Workforce & Education Debate: The Duration of Rheumatology Training Should Be Competency-Based will feature a pair of experienced medical educators who will discuss the benefits, pitfalls, and challenges of converting rheumatology fellowship training from time-based to time-variable standards. The session will take place on Saturday, Nov. 16, from 10:30–11:30 a.m. in Room 152B of the Walter E. Washington Convention Center and be available on demand within 48 hours for registered ACR Convergence 2024 participants.
Patricia Hobday, MD, Associate Professor of Pediatrics in the Division of Pediatric Rheumatology and Associate Program Director of Pediatric Residency Program at the University of Minnesota, will argue that the time has come to take steps toward transitioning to time-variable training in rheumatology.
“We are several steps away, but we should begin taking those steps and start moving toward time-variable competency-based medical education for our fellows,” Dr.

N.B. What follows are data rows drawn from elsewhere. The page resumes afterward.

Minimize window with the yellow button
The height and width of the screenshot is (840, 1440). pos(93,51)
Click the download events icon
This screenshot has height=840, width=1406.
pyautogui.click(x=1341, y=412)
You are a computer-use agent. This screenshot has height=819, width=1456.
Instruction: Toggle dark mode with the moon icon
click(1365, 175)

Hobday said. “To begin, we need to look at whether or not this duration of training is accurate and try to get a better understanding of where our learners are actually exiting right now in this time-fixed way.”
True competency-based medical training has to include a time-variability component, she said, noting that there have been some small experimental pilot programs, including one at her institution, that have demonstrated how a competency-based time-variable training model might be implemented.

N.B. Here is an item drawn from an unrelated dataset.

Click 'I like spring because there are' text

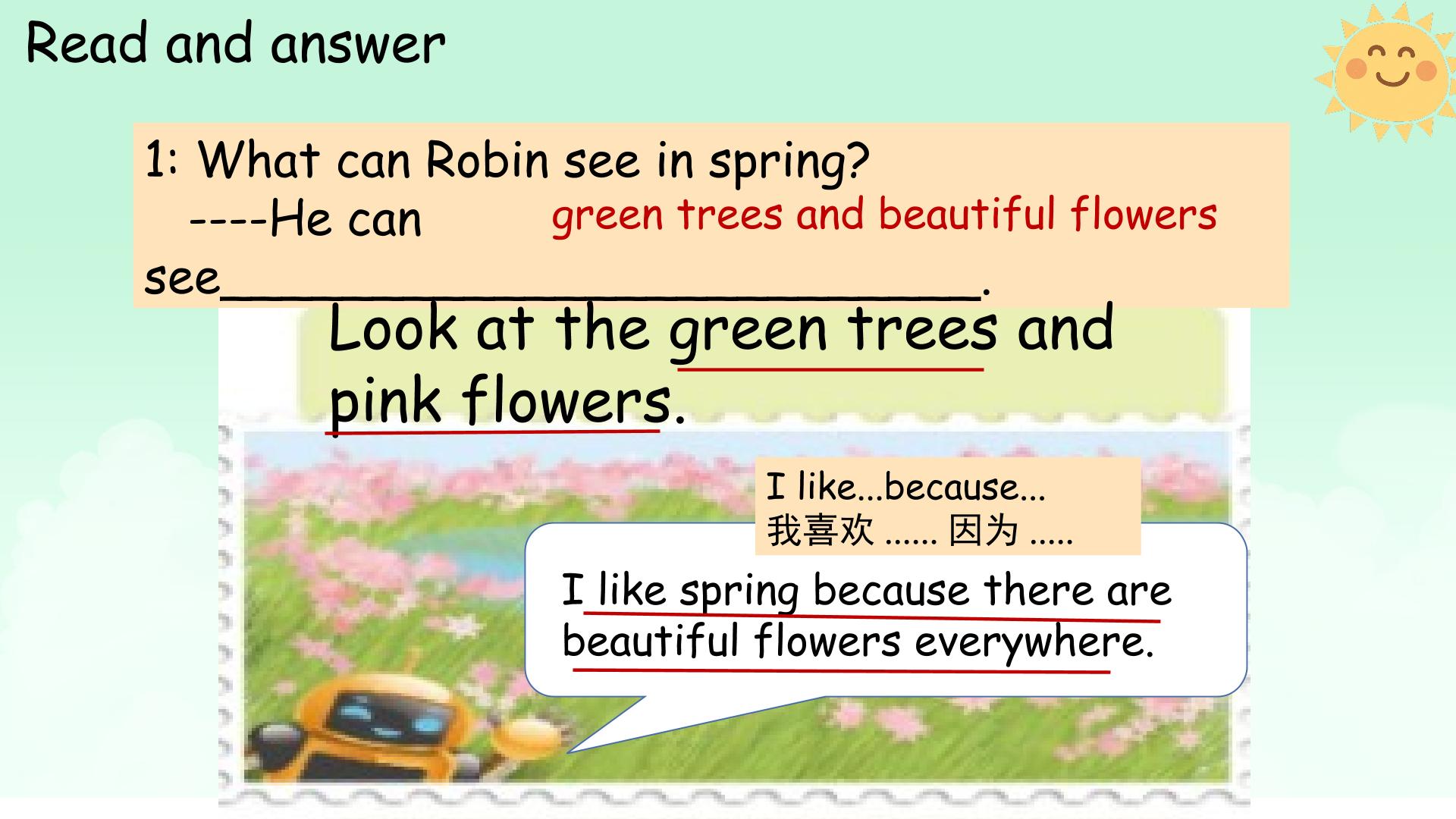(866, 591)
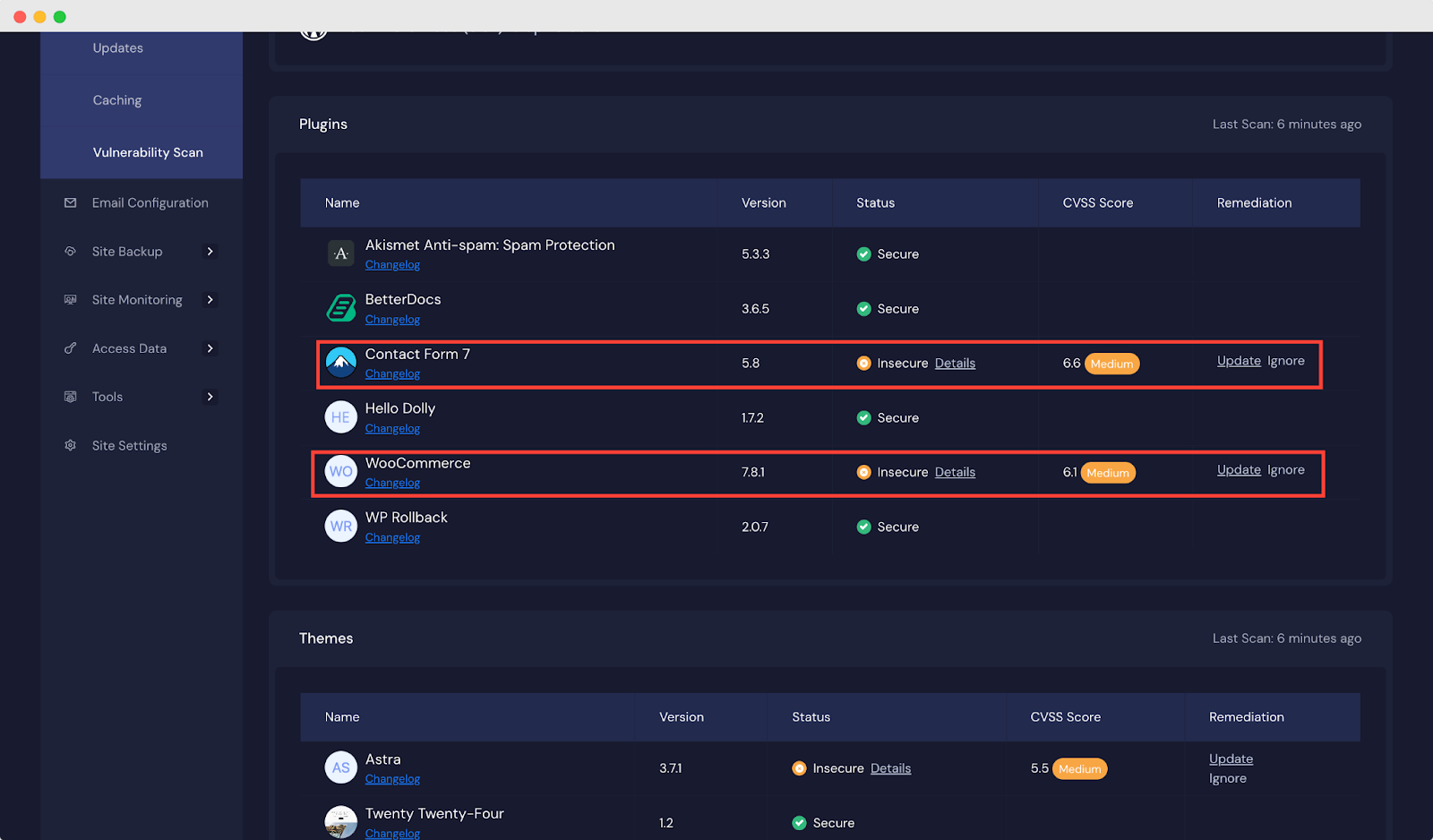Click the Site Settings gear icon
The image size is (1433, 840).
pyautogui.click(x=70, y=445)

“Even in a small pilot project, there are a lot of logistics to consider, so it would be premature to say, for example, that all rheumatology programs are going to move to time-variable competency-based training next year,” Dr. Hobday said. “But it’s a goal we should be actively working toward to not only better ensure that our fellows are prepared to move into independent practice, but also help us to move the needle with some of our workforce issues.”
Salahuddin Kazi, MD, Professor and Vice Chair for Education in the Department of Internal Medicine and Program Director of the Internal Medicine Residency at University of Texas Southwestern Medical Center, agrees that time-variable competency-based training is the ideal, but that it is not practically achievable, and he will argue that rheumatology fellowship training duration should remain time-fixed.
“It’s a great idea and the theoretical basis of time-variable competency-based training is very, very strong,” Dr. Kazi said. “But the logistical challenges are simply too great and would require seismic changes by stakeholders in all areas of the medical education landscape.”
Time-variable competency-based medical education is only possible, he said, if faculty members are trained assessors who are able do a significant amount of direct observation and who use shared, agreed-upon models of what competency looks like along a wide variety of domains.
“The reality is those tools and those capabilities just aren’t there, nor is the time that would be required of our educators to do it, in large part because the monetization of academic medicine drives our faculty members toward revenue-creating activities, as opposed to education,” Dr. Kazi said. “Medical education occurs within the space of the commercial enterprise that is healthcare, and there are vested interests who would not want to make the adjustments necessary to accommodate competency-based time-variable training.”